Vic Chesnutt – Skitter On Take-Off

Wer seine beiden Alben mit den Musikern von A Silver Mt. Zion vor allem dafür liebt, dass sich Vic Chesnutts brüchige Stimme bei aller Verzweiflung so guttural und kraftvoll gegen die manchmal furios tobende Kulisse stemmt, der darf die Akte „Skitter On Take-Off“ schon jetzt getrost schließen. Denn kunstvoll tarierte Arrangements, geschmackvolle Theatralik und stilistische Variabilität gibt es diesmal nicht. Sondern eine anfangs geradezu schockierende Reduktion, knirschende Töne von der Akustischen, ab und zu ein bisschen Harmonium-Klang von Producer Jonathan Richman und sanfte Beats seines Drummers Tommy Larkin. Diese Songs sind wie frühe Demos, quasi skelettiert, tastend und zögerlich gespielt, oft ohne entschlossenen Anfang oder dann auch ohne richtiges Ende.

Mit offenem Mikro ringt Chesnutt für die neun neuen Nummern noch um seinen erzählerischen Rhythmus und die passende Vortragsfarbe. „Einige der Lieder habe ich bei der Aufnahme erstmals laut gespielt“, sagt er. Ein dramatischerer Bruch mit den Sounds des erst vor wenigen Monaten erschienenen „At The Cut“ ist undenkbar. Faszinierend ist der Blick in die provokativ unaufgeräumte Werkstatt des Songwriters aus Athens/Georgia aber allemal. „My New Life“ etwa entwickelt gerade daraus Authentizität und Dynamik, dass sich das Trio von der Suche des Sängers gerne mitreißen lässt. Der widerwillig auch bewundernde Hassgesang auf Irakkrieg-Profiteur „Dick Cheney“ profitiert vom noch frisch pulsenden Adrenalin. „Unpacking My Suitcase“ ist eine spontane, wunderschöne Liebesbekundung an die gerade zurückgelassenen Freunde, „Society Sue“ zeigt, wie Gänsehaut erzeugend roh Tom Petty schon Ende der 80er Jahre hätte klingen können, wenn er nicht Co-Wilbury Lynne die Regler überlassen hätte.

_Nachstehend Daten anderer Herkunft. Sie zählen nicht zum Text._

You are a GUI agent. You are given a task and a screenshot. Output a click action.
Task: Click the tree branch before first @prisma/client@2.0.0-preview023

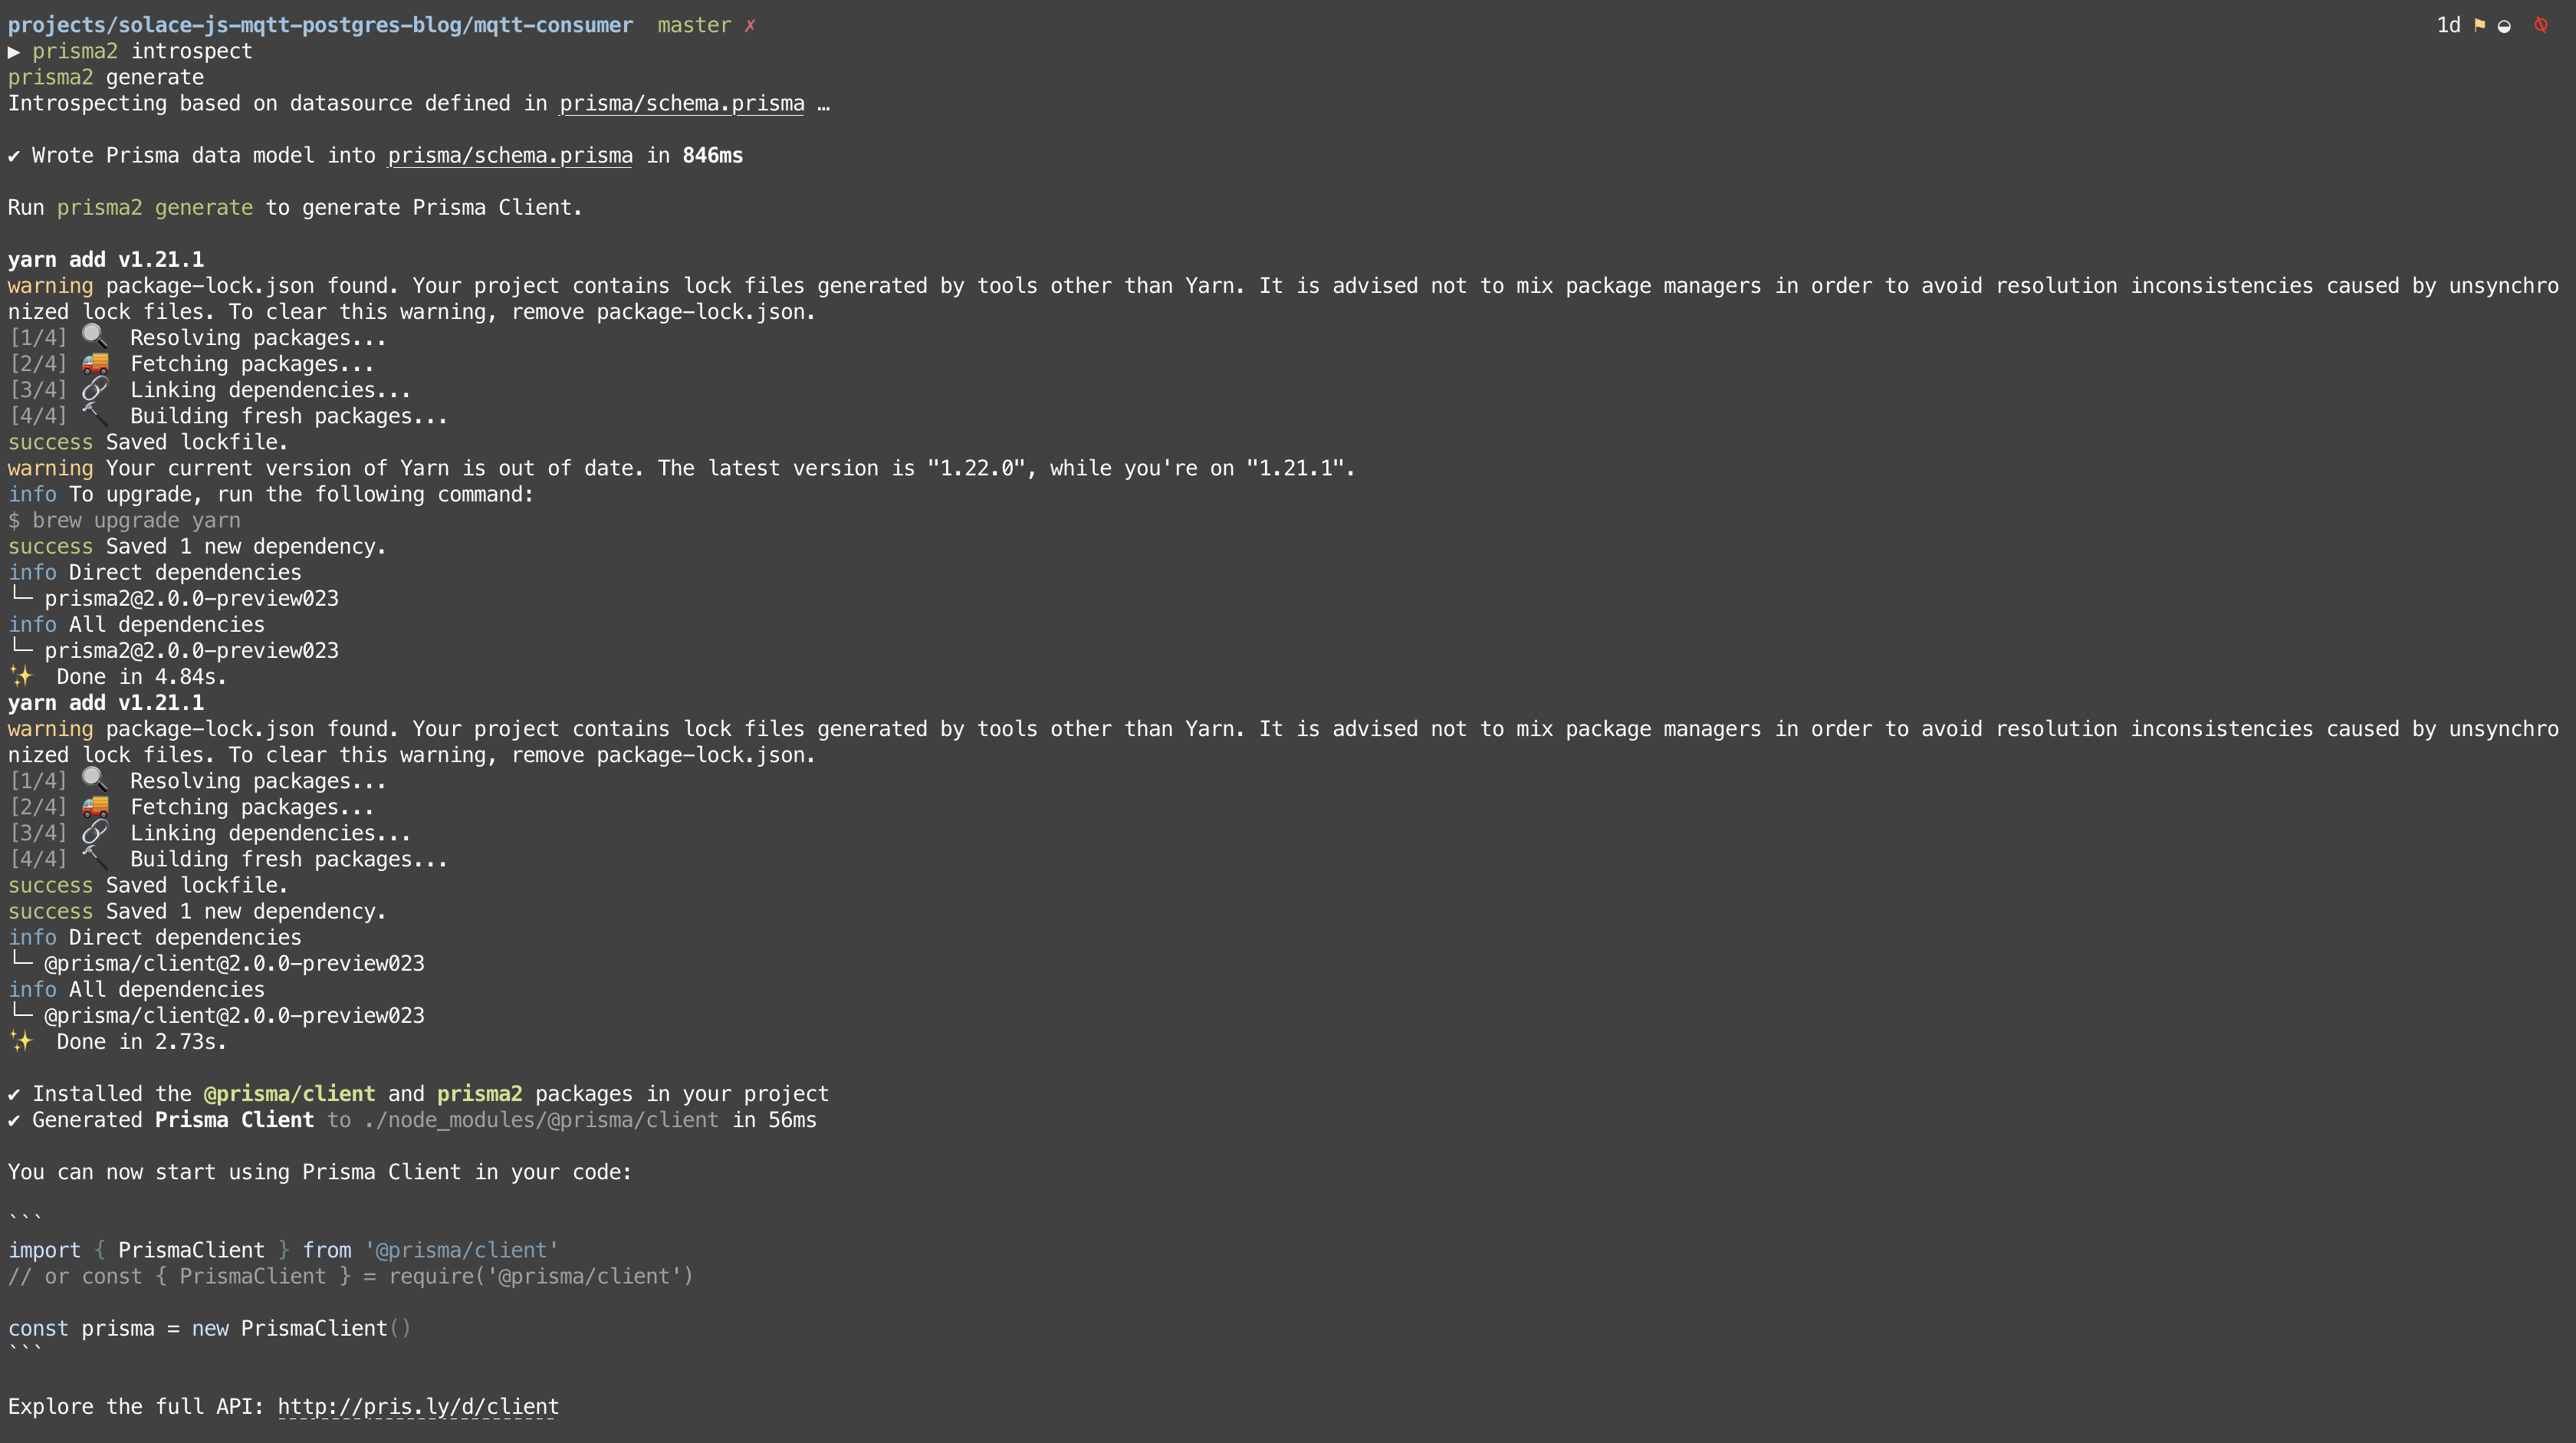[x=21, y=962]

Speziell bleibt das Album aber auch bei mehrfachem Hören. Unvollkommenheit (um es vorsichtig zu umschreiben) ist eben keine originäre Qualität. Doch gerade unter dem Kopfhörer offenbart sich auch, dass der verhauene Ton ein gut erträglicher Preis für größtmögliche Emotionalität sein kann.